Saturday, December 26, 2009

A Puritan Christmas

This year my Christmas festivities were very modest, comparable to Puritan practice in seventeenth-century England.

Puritan political influence made Parliament pass the following law in June 1647:

Ordinance for Days of Recreation, in Lieu of Holidays.

“Forasmuch as the Feasts of The Nativity of Christ, Easter, Whitsuntide, and other Festivals, commonly called Holy-days, have been heretofore superstitiously used and observed: Be it Ordained, by the Lords and Commons in Parliament assembled, That the said Feasts of The Nativity of Christ, Easter, and Whitsuntide, and all other Festival-days commonly called Holy-days, be no longer observed as Festivals or Holidays, within this Kingdom of England and Dominion of Wales."

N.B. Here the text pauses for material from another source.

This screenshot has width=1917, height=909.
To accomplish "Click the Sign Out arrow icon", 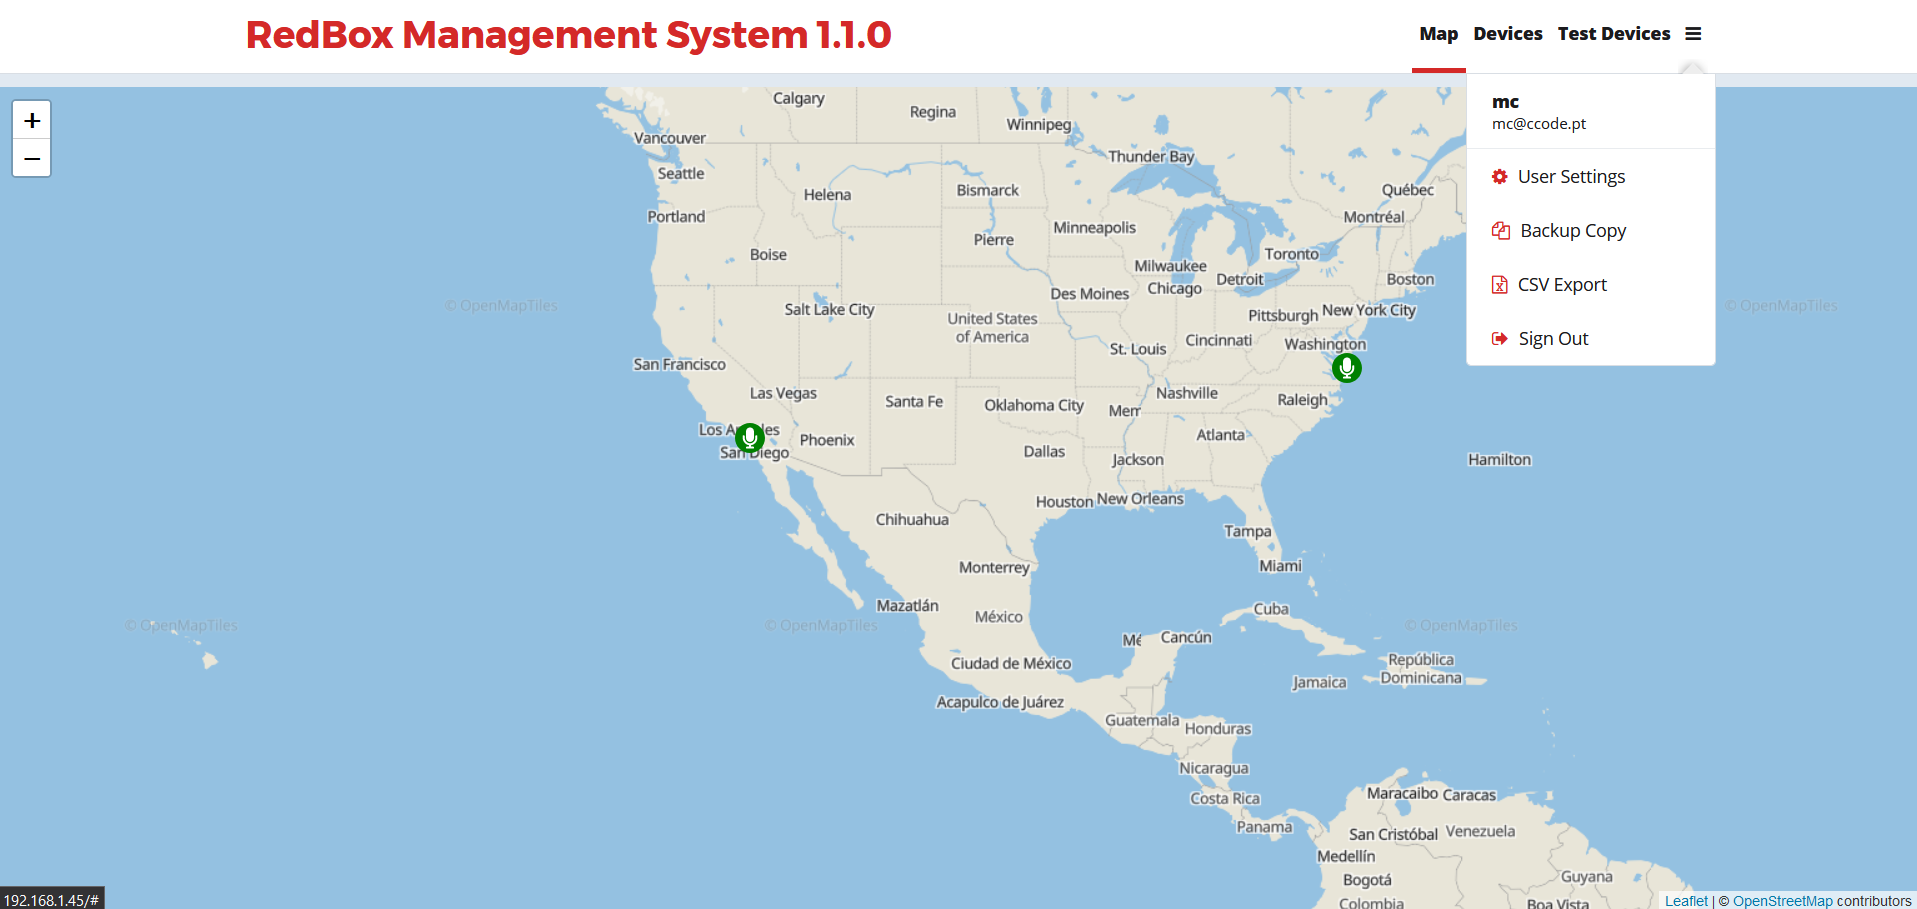I will [x=1499, y=339].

The Puritans sought to ban Christmas because of its Roman Catholic associations (as Christ's Mass) and because of the season's scandalous, carnival-like revelry that fostered drunkenness, gluttony, and fornication. For the Puritans, Merry Olde England had gotten a bit too merry under the reign of Charles I.

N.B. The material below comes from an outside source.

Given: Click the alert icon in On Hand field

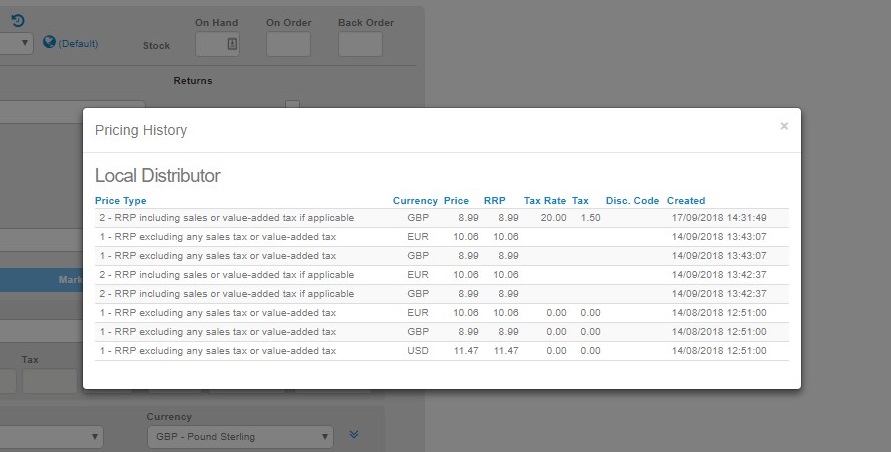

My own sedate Christmas observance was not a reaction against either Roman Catholicism or excessive partying. The day was cold and snowy, and it was simply more convenient to have a quiet dinner at home with my younger son. In keeping with the New Testament origins of the Christian Church, we dined on simple Jewish fare: lentil soup and Hebrew National hot dogs.